Umrah mandiri melalui platform Nusuk Umrah, memang menjadi perubahan besar dalam ekosistem penyelenggaraan ibadah umrah. Namun, kemudahan akses digital tidak boleh menghilangkan aspek tanggung jawab.
"Pemerintah tetap harus memastikan adanya mekanisme pengawasan, verifikasi, dan mitigasi risiko, baik bagi jamaah yang berangkat secara mandiri maupun melalui penyelenggara," kata Anggota Komisi VIII DPR RI, Dini Rahmania, lewat keterangan resminya, Rabu, 29 Oktober 2025.
Legislator Partai NasDem itu mengatakan bahwa setiap kebijakan yang menyangkut urusan ibadah harus menempatkan keamanan, keselamatan, dan perlindungan jamaah sebagai prioritas utama.
Ia mendorong pemerintah menyusun regulasi turunan yang menjamin adanya keseimbangan antara inovasi digital dan keberlanjutan ekosistem penyelenggara umrah nasional.
Jika skema umrah mandiri dibiarkan tanpa regulasi turunan yang jelas, kata dia, maka manfaat ekonominya bisa lari ke luar negeri. Sedangkan industri perjalanan umrah nasional kehilangan daya saing.
Komisi VIII DPR akan terus mengawal agar transformasi digital dalam penyelenggaraan umrah agar tidak menimbulkan korban baru di lapangan, baik jamaah maupun pelaku usaha. Menurutnya, transformasi itu harus menjadi sarana peningkatan efisiensi, transparansi, dan pelayanan umat.
Di sisi lain, Dini memahami kekhawatiran yang disampaikan oleh Asosiasi Muslim Penyelenggara Haji dan Umrah Republik Indonesia (Amphuri) dan asosiasi penyelenggara perjalanan ibadah umrah lainnya.
Dia pun menghormati langkah hukum yang ditempuh oleh asosiasi, yakni menggugat ke Mahkamah Konstitusi.
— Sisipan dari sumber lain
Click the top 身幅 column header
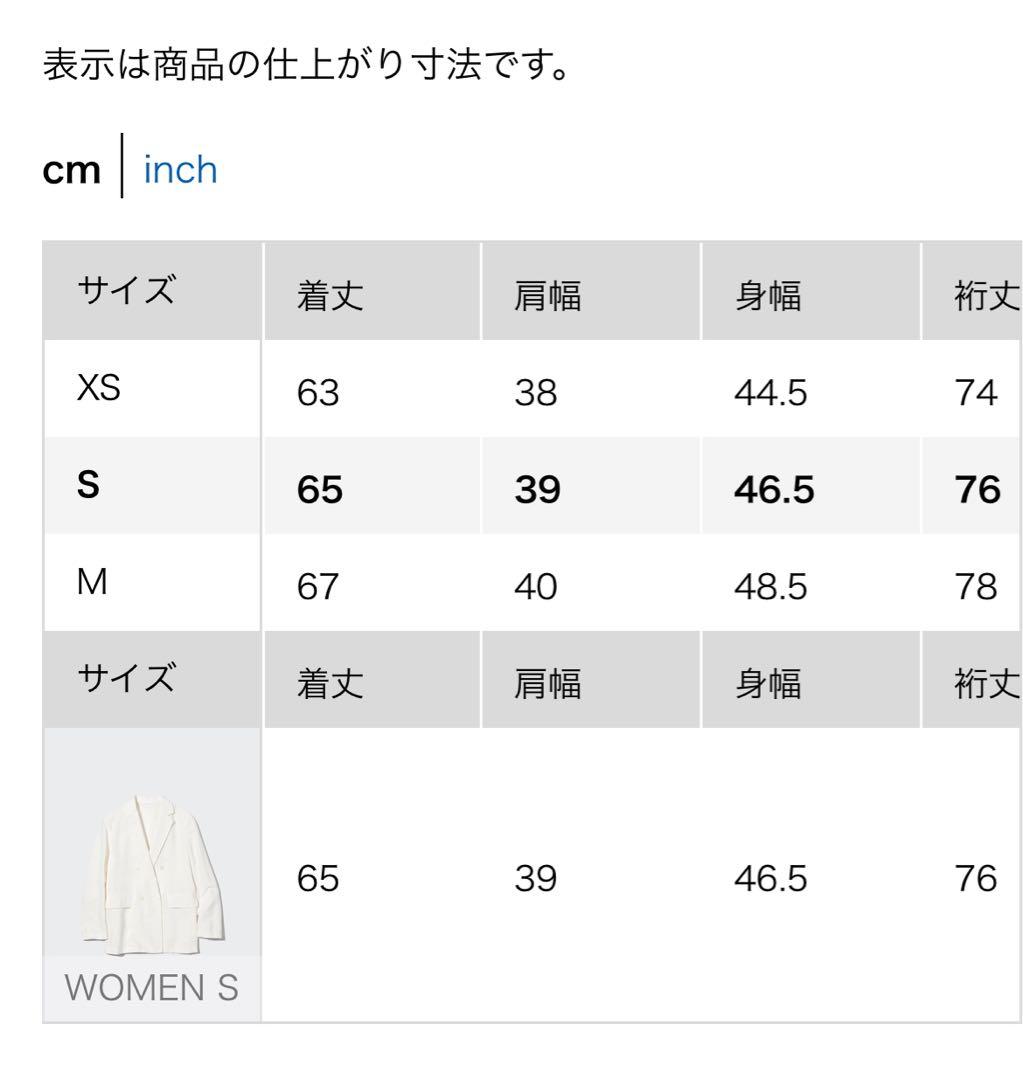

Menurut Dini, langkah itu merupakan hak konstitusional bagi setiap warga negara.
"Namun dari sisi DPR, kami menilai bahwa UU Penyelenggaraan Ibadah Haji dan Umrah (PIHU) masih bisa dioptimalkan melalui peraturan pelaksana yang lebih rinci, bukan harus langsung direvisi," tandasnya.